> **WHAT THE TASK ASKS**
List the entries as a numbered list, from the start through the line that contains "Looking at the screenshot, I should [84, 304].", with blank lines left out.

Rows of pointing data:
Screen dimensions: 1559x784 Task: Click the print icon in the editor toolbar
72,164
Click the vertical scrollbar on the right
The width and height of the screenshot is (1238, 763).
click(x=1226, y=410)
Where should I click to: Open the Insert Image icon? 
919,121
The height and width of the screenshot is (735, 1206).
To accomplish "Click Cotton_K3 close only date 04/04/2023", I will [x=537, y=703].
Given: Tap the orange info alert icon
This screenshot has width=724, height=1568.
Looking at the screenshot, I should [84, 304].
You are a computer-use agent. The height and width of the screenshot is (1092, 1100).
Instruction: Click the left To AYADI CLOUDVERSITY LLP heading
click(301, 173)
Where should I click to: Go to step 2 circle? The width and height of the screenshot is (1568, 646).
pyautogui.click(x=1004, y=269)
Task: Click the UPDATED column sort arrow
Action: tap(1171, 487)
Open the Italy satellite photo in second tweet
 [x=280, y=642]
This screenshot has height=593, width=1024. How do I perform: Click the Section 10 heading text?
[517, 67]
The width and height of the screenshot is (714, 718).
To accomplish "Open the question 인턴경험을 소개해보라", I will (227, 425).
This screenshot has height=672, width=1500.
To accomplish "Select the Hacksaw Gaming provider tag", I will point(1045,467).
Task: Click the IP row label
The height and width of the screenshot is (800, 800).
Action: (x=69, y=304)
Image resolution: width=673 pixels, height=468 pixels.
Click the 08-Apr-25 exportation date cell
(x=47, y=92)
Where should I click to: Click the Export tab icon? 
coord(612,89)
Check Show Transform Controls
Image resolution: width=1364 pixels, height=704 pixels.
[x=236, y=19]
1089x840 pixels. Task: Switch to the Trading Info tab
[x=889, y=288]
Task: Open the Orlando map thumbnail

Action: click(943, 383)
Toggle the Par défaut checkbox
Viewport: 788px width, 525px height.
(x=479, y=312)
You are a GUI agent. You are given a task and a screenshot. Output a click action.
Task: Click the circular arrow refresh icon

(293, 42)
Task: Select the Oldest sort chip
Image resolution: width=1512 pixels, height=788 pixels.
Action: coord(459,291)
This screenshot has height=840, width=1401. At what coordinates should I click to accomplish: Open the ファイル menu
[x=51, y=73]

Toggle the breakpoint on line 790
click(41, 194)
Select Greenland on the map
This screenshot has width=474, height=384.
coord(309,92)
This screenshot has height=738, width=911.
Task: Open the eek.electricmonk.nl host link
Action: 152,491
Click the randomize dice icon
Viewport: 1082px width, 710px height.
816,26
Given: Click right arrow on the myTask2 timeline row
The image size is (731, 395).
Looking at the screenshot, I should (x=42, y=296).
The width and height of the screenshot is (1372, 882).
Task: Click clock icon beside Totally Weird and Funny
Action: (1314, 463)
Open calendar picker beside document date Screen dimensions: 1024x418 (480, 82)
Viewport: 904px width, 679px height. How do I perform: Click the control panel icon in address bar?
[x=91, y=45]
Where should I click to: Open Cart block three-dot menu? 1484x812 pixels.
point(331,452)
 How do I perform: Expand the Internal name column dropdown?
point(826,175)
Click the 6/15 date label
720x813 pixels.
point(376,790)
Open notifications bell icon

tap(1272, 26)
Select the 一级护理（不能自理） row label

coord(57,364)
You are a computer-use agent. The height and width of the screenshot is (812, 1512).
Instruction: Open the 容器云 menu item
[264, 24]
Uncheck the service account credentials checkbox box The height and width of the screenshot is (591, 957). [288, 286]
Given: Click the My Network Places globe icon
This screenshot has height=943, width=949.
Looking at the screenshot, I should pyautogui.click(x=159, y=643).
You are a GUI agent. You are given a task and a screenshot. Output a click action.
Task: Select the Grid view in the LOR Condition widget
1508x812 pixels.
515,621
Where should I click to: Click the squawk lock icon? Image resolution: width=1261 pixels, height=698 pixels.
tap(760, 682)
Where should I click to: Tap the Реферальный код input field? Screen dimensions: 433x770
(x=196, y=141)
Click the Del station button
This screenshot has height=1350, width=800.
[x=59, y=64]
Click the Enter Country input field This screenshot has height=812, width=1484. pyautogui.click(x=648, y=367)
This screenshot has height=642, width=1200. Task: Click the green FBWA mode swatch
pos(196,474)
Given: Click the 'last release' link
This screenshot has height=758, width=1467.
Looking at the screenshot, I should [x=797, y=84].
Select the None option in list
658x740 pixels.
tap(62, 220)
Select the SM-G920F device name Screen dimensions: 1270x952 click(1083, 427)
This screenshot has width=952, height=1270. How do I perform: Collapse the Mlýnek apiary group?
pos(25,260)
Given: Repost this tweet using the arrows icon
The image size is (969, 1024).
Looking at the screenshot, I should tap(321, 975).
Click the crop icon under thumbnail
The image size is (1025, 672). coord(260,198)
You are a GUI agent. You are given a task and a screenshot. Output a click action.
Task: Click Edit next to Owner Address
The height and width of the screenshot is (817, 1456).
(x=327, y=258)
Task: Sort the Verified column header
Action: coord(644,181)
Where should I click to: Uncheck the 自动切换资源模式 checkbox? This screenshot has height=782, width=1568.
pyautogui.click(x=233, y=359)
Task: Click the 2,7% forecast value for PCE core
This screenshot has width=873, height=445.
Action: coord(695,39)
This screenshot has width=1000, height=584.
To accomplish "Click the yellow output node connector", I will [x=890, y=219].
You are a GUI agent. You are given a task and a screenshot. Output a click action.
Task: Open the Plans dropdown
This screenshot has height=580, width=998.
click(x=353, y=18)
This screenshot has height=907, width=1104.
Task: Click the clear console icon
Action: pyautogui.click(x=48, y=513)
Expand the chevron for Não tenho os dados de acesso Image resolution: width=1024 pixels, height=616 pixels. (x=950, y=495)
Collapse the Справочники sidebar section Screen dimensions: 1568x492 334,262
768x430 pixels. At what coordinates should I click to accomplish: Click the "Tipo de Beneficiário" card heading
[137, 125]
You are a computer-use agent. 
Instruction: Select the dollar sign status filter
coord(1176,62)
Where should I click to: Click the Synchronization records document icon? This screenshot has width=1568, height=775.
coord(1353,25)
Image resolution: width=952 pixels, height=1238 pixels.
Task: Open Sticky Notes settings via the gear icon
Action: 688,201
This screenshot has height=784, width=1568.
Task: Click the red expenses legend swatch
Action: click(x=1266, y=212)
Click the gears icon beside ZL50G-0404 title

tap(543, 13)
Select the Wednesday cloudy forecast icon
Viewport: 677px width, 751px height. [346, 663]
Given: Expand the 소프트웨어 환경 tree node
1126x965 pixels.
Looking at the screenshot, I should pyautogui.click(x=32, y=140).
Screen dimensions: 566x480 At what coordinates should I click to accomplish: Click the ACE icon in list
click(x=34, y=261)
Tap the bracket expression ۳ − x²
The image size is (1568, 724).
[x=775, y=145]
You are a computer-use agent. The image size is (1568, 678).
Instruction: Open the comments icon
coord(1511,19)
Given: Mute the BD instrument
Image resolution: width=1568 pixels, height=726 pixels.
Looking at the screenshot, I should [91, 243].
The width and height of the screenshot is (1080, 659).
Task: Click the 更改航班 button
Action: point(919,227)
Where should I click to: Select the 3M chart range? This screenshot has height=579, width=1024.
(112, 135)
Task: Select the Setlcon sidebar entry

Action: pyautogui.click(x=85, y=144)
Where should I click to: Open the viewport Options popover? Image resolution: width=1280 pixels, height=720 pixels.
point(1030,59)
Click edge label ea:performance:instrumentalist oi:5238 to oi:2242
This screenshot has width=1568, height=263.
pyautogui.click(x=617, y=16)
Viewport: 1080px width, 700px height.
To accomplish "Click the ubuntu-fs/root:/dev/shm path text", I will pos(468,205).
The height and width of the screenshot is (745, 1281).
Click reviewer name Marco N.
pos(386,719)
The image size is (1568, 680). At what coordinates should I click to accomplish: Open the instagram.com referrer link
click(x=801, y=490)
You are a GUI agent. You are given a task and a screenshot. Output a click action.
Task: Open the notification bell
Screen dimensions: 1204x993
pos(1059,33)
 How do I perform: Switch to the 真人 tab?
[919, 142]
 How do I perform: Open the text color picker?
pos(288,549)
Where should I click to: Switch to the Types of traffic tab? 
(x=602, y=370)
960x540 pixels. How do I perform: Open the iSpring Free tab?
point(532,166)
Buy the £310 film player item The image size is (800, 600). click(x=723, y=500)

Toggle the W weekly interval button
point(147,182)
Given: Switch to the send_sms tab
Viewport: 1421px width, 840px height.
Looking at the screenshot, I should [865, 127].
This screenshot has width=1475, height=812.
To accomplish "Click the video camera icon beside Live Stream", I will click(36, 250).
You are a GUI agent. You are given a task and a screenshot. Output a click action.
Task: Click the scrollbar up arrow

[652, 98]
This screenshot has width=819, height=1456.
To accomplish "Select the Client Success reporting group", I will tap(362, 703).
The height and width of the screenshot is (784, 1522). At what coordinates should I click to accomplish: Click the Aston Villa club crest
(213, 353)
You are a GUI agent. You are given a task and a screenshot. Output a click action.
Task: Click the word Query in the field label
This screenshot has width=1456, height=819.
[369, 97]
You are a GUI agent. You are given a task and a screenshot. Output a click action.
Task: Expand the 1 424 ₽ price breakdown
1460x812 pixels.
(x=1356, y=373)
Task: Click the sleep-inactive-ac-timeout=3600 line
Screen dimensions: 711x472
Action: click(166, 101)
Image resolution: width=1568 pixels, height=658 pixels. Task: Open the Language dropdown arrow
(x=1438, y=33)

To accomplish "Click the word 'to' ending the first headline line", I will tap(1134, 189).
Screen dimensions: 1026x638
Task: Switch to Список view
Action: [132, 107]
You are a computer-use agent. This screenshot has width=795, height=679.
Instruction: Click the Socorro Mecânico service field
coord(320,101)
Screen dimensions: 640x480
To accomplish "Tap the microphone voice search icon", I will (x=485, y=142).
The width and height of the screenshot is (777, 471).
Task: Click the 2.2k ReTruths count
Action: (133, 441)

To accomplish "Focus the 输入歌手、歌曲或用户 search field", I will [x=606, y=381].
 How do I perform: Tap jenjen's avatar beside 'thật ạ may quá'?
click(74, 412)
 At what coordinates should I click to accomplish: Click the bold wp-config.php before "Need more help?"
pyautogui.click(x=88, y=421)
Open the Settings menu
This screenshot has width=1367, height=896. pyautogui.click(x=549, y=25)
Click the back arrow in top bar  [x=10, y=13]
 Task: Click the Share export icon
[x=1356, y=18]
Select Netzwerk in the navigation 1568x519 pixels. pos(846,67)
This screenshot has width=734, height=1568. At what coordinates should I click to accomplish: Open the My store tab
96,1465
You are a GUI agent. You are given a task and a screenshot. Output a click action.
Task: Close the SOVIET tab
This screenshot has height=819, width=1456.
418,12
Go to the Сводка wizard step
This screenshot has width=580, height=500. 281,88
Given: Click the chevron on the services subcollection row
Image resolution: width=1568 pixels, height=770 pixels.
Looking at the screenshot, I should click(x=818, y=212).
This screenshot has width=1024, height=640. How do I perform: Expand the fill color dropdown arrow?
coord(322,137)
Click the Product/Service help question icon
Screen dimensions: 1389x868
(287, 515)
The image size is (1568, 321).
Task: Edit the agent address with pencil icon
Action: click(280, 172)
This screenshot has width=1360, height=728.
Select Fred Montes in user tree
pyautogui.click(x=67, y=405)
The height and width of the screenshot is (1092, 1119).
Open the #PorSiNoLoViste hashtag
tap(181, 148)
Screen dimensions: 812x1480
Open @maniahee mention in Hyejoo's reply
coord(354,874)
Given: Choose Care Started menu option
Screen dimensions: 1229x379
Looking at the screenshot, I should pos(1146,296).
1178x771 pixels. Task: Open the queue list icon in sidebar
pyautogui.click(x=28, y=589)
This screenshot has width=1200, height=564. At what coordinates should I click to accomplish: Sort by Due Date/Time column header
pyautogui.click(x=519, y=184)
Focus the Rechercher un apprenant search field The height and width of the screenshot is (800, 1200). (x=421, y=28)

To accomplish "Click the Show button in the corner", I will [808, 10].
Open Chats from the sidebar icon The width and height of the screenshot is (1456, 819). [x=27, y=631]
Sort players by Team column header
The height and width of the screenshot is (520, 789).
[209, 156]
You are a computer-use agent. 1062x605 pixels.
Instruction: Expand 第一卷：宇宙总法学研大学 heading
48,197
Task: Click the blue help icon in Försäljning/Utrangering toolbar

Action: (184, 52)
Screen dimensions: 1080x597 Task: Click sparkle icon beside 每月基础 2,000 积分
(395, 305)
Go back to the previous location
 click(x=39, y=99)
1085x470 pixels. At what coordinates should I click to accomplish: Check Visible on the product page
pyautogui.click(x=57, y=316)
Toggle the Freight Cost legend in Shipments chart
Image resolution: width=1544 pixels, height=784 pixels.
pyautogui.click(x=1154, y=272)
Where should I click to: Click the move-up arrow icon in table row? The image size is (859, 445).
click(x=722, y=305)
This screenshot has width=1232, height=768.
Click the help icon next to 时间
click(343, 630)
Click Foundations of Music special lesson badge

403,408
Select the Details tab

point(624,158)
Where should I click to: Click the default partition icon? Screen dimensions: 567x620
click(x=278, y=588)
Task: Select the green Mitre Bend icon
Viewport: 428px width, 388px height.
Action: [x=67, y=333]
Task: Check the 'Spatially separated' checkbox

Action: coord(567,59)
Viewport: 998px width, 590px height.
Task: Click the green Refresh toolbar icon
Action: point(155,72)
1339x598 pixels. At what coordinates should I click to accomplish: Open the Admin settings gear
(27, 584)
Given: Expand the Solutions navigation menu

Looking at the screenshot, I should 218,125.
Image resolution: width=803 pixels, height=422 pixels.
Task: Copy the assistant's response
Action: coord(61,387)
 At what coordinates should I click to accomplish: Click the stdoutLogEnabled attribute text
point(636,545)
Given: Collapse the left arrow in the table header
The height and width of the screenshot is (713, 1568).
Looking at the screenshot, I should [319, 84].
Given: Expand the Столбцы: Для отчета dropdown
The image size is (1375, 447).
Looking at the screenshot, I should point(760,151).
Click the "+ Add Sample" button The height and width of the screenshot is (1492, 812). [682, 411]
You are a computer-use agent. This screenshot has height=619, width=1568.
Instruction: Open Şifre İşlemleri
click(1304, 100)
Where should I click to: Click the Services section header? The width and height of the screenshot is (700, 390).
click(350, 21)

> **ANSWER TO THIS EXERCISE**
1. Screen dimensions: 1559x784 Task: Click the print icon in the editor toolbar
2. 72,164
3. Click the vertical scrollbar on the right
4. The width and height of the screenshot is (1238, 763).
5. click(x=1226, y=410)
6. Where should I click to: Open the Insert Image icon? 
7. 919,121
8. The height and width of the screenshot is (735, 1206).
9. To accomplish "Click Cotton_K3 close only date 04/04/2023", I will [x=537, y=703].
10. Given: Tap the orange info alert icon
11. This screenshot has width=724, height=1568.
12. Looking at the screenshot, I should [84, 304].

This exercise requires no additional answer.